Stored records:
============

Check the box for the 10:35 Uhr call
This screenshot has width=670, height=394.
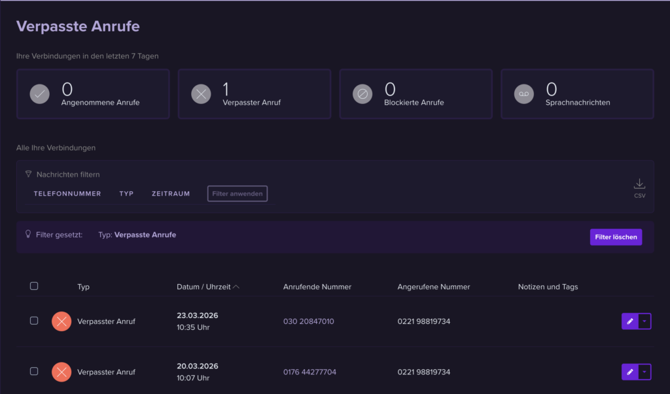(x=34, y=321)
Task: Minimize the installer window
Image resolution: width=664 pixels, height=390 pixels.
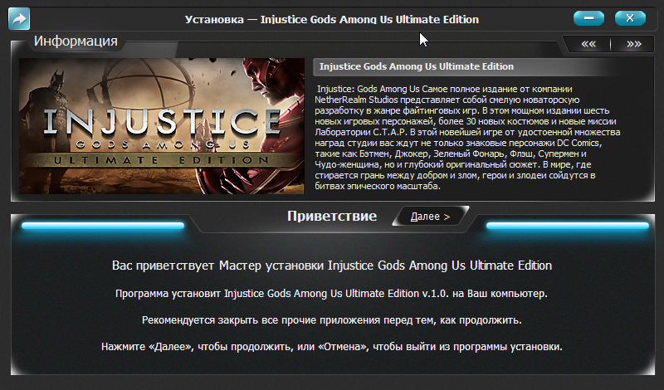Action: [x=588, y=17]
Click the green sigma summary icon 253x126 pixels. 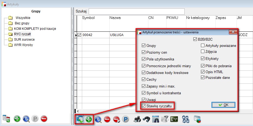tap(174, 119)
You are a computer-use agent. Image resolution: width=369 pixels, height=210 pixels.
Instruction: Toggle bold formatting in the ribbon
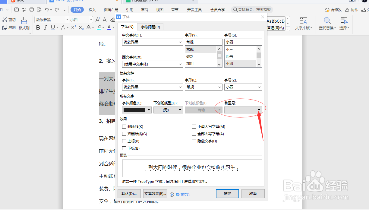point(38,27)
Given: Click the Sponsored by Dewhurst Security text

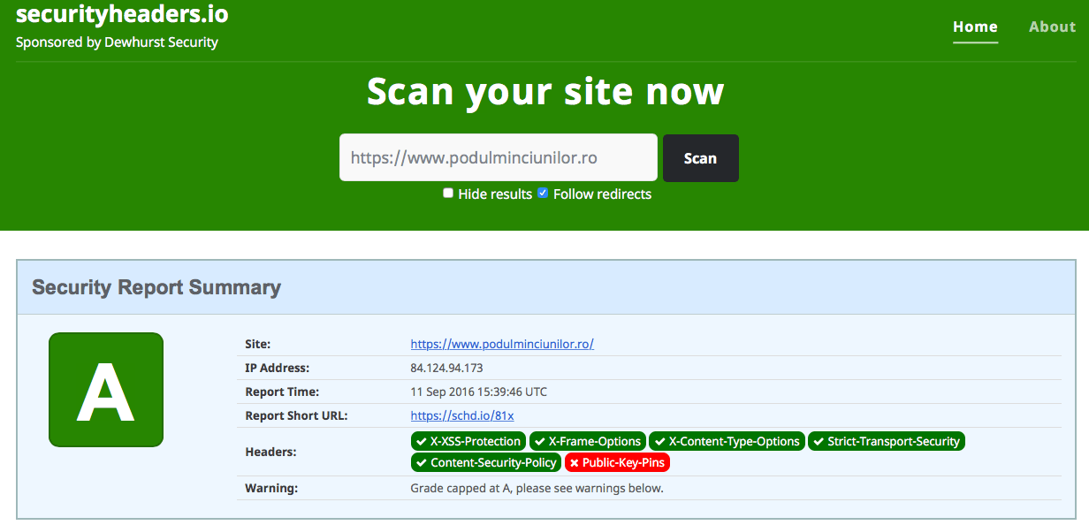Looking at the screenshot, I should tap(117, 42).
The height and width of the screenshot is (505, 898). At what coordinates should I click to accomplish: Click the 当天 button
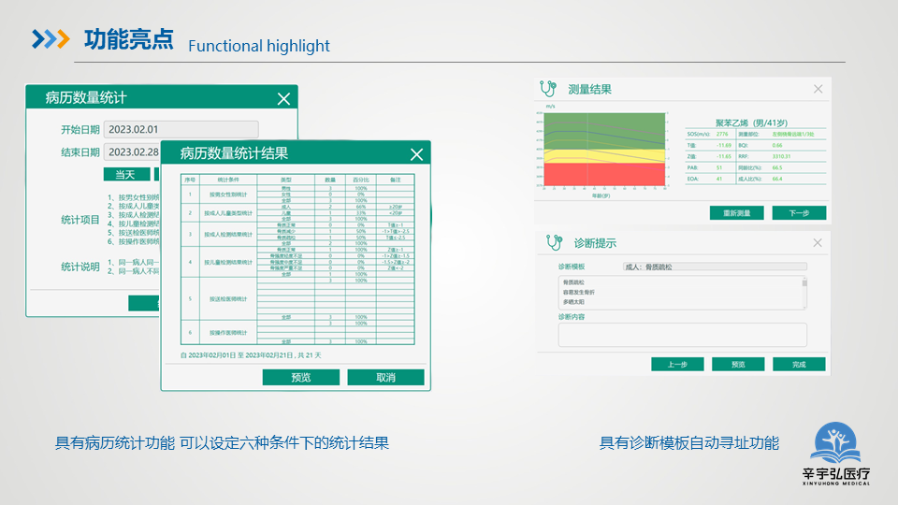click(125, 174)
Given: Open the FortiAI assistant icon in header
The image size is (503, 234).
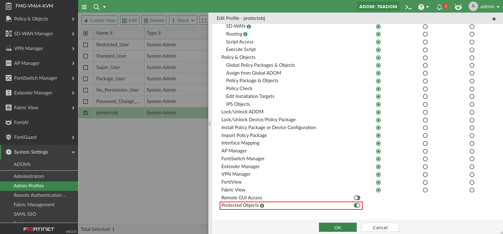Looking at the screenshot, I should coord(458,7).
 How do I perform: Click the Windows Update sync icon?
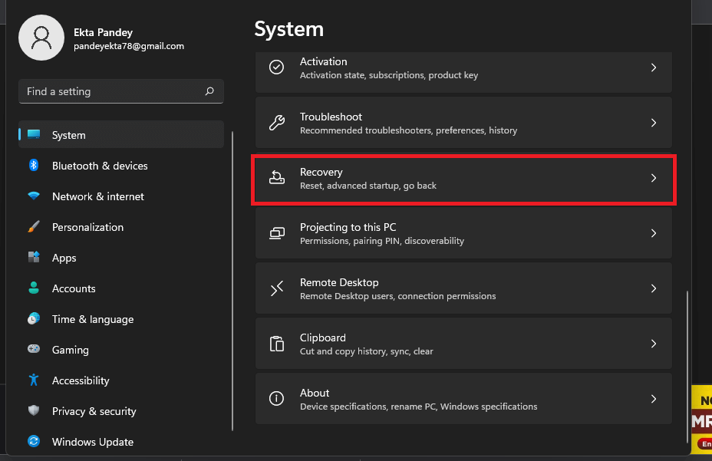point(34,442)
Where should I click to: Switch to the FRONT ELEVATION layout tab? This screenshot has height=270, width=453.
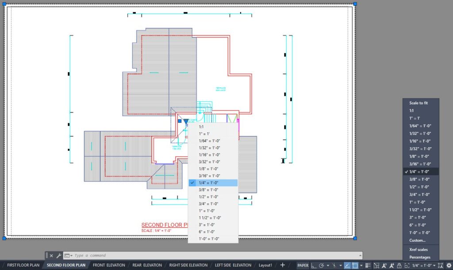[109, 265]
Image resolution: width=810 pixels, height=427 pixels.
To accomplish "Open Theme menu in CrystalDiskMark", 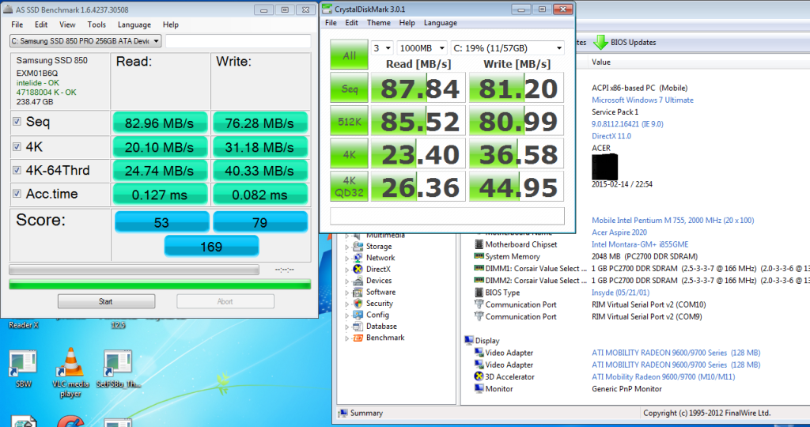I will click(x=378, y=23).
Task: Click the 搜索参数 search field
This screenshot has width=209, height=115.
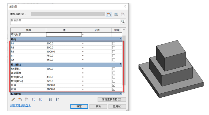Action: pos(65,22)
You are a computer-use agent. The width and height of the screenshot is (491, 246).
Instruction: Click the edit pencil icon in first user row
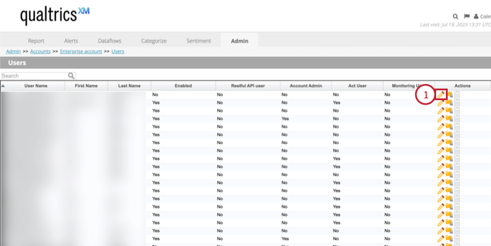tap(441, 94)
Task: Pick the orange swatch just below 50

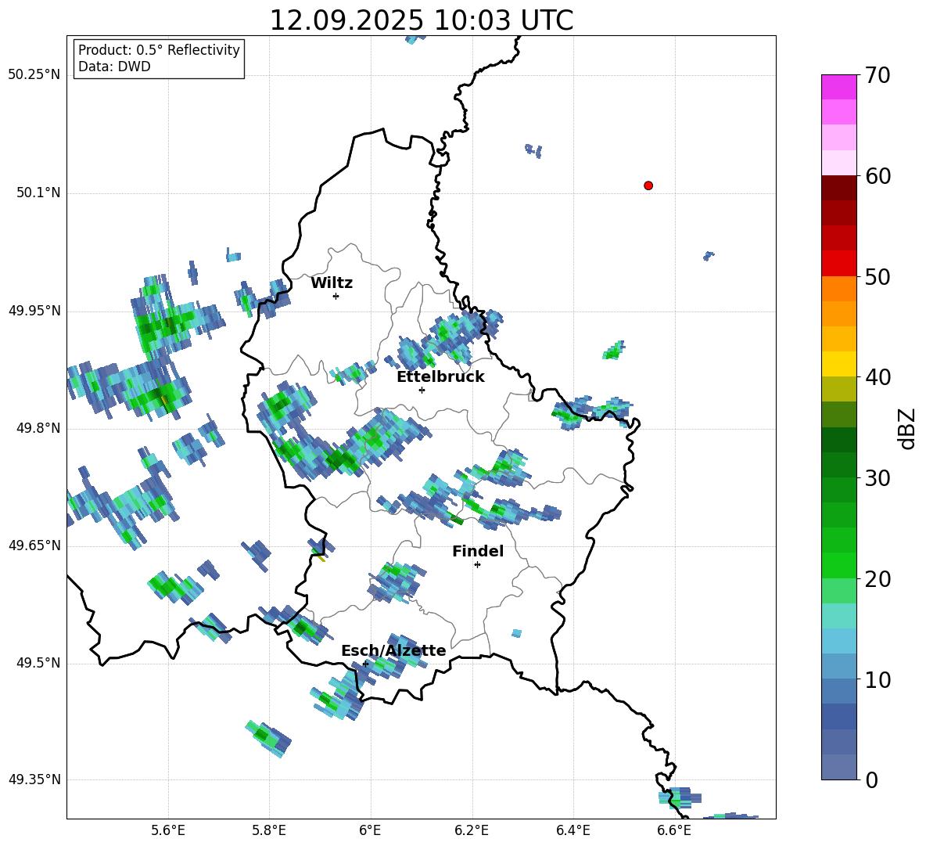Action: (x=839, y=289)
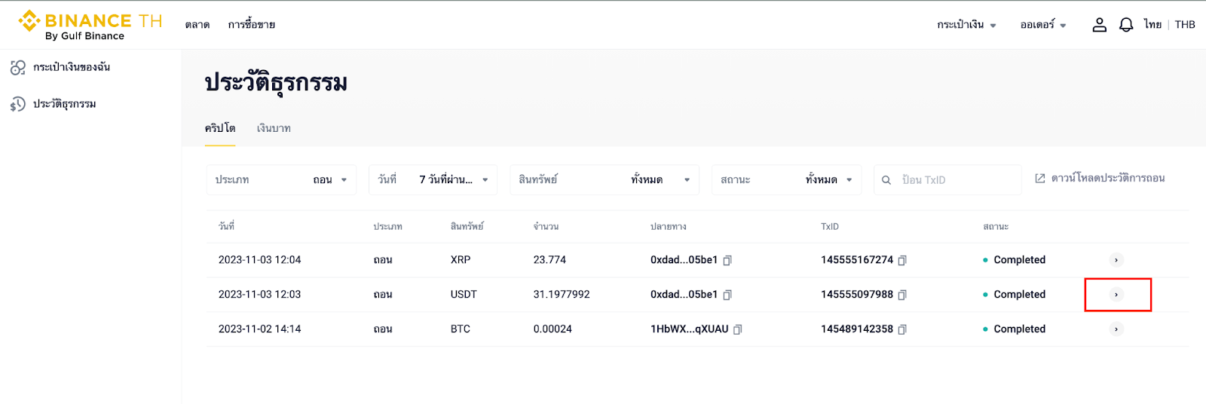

============

## [Exercise details]
What number of lines above include the string "computer"? State it and nothing else.

## [Final answer]
2